DISSERTATION SUR L’INCERTITUDE DES CINQ PREMIERS SIÈCLES DE L’HISTOIRE ROMAINE

PREMIÈRE PARTIE. — Dans laquelle cette incertitude est prouvée par la disette des monuments.

CHAPITRE VII. — DES LIVRES DE TOILE ET DES TABLES DES CENSEURS.

 

 

On nous allègue, avec un peu plus de fondement, les Livres de toile comme un livre fort ancien, et où les premiers historiens ont pu puiser bien des particularités sur les premiers siècles de Rome. Il est vrai que Tite-Live les cite quelquefois, non pas qu’il paraisse les avoir lus lui-même, comme cela se voit assez, puisqu’il ne les cite que sur l’autorité de l’historien Licinius Macer, qui en avait fait beaucoup d’usage. Il ne s’agit que d’examiner en quoi consistaient ces livres et quelle utilité l’histoire en a retirée. Si l’on s’en rapportait aux citations vagues de quelques critiques, on s’en ferait une idée très fausse. Ils nous accablent souvent de ces citations qui, bien loin de laisser une idée nette dans l’esprit, ne font, la plupart du temps, qu’embrouiller celle qu’on pourrait s’en former naturellement. Je tâcherai donc simplement de donner une idée traire de ce que Tite-Live cite sous le nom de Livres de toile, parce qu’ils sont les seuls qui aient pu servir à l’histoire des premiers siècles de Rome.

I. On voit qu’ils se conservaient dans le temple de Moneta[1] ; et il y a bien de l’apparence qu’ils sont les mêmes que ceux que cite Denys d’Halicarnasse[2], comme des livres sacrés et peu connus, qu’an gardait avec beaucoup de soin. En effet, il les cite à la même occasion que Tite-Live dit que les citait Licinius Macer ; savoir, pour prouver[3] qu’en l’an 309 on avait eu des tribuns militaires qui, peu de temps après, avaient quitté leurs charges ; et qu’on leur avait substitué des consuls, dont les noms ne se trouvaient que dans le traité fait avec les Ardéates, et dans ces Livres de toile.

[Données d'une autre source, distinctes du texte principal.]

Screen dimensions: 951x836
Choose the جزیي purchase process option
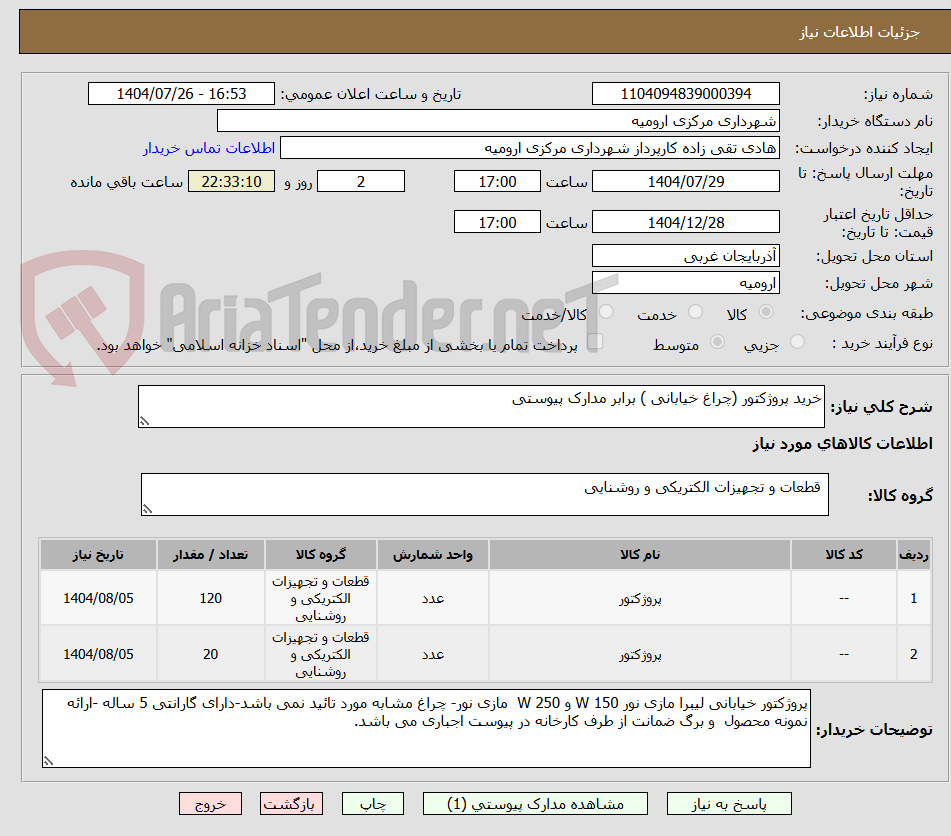pos(797,341)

II. On voit dans cet endroit que Tite-Live distingue ces Livres de toile des livres des magistrats, puisque les noms des consuls, qui se trouvaient dans les premiers, ne se trouvaient pas dans les livres des magistrats. Cependant, ailleurs[4] il parait les confondre, et n’en faire qu’un seul et même ouvrage. Quod tam veteres Annales, quodque Magistratuum libri, quos linteos in æde repositos Monetæ Macer Licinius citat identidem auctores. Mais je crois qu’un léger changement lèvera toute la contradiction apparente qui se trouve entre ces deux passages. En ajoutant simplement un et avant quos linteos, dans ce dernier passage, il ne restera plus aucune difficulté, et on lira Quodque Magistratuum libri, et quos linteos, etc. On a trop d’exemples de ces façons de parler latines, pour avoir besoin d’en donner ici. Par ce moyen, on ôte toute la contradiction qu’il parait y avoir entre ces deux passages ; et ce simple et, ajouté dans le texte, met l’auteur d’accord avec lui-même, et montre que, dans un endroit comme dans l’autre, il distingue les Livres de toile des livres des magistrats.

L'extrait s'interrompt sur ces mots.